──────── PROVIDED RECORDS ────────

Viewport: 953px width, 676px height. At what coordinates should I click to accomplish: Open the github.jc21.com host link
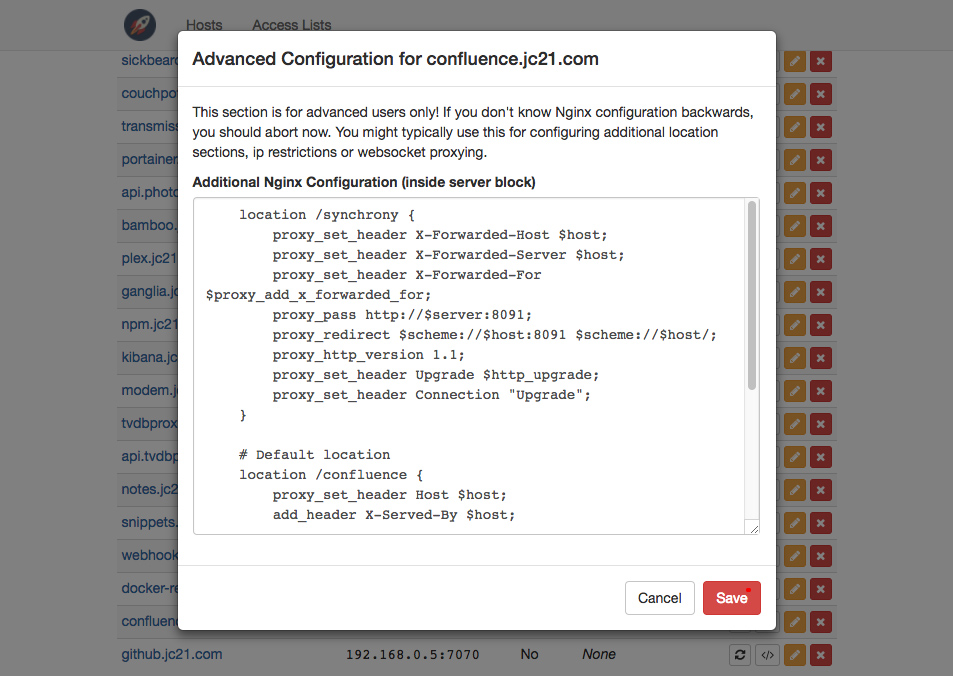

────────
──────── PROVIDED RECORDS ────────

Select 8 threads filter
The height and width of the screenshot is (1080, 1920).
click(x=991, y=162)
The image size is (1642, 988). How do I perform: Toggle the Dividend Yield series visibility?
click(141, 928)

────────

__DIRECTIONS FOR THIS TASK__. Gather every line of the records above that contains the word "click", and copy each of those lines.

__ANSWER FOR THIS EXERCISE__.
Viewport: 953px width, 676px height. At what coordinates should I click to accomplish: Open the github.jc21.com host link
click(x=991, y=162)
click(141, 928)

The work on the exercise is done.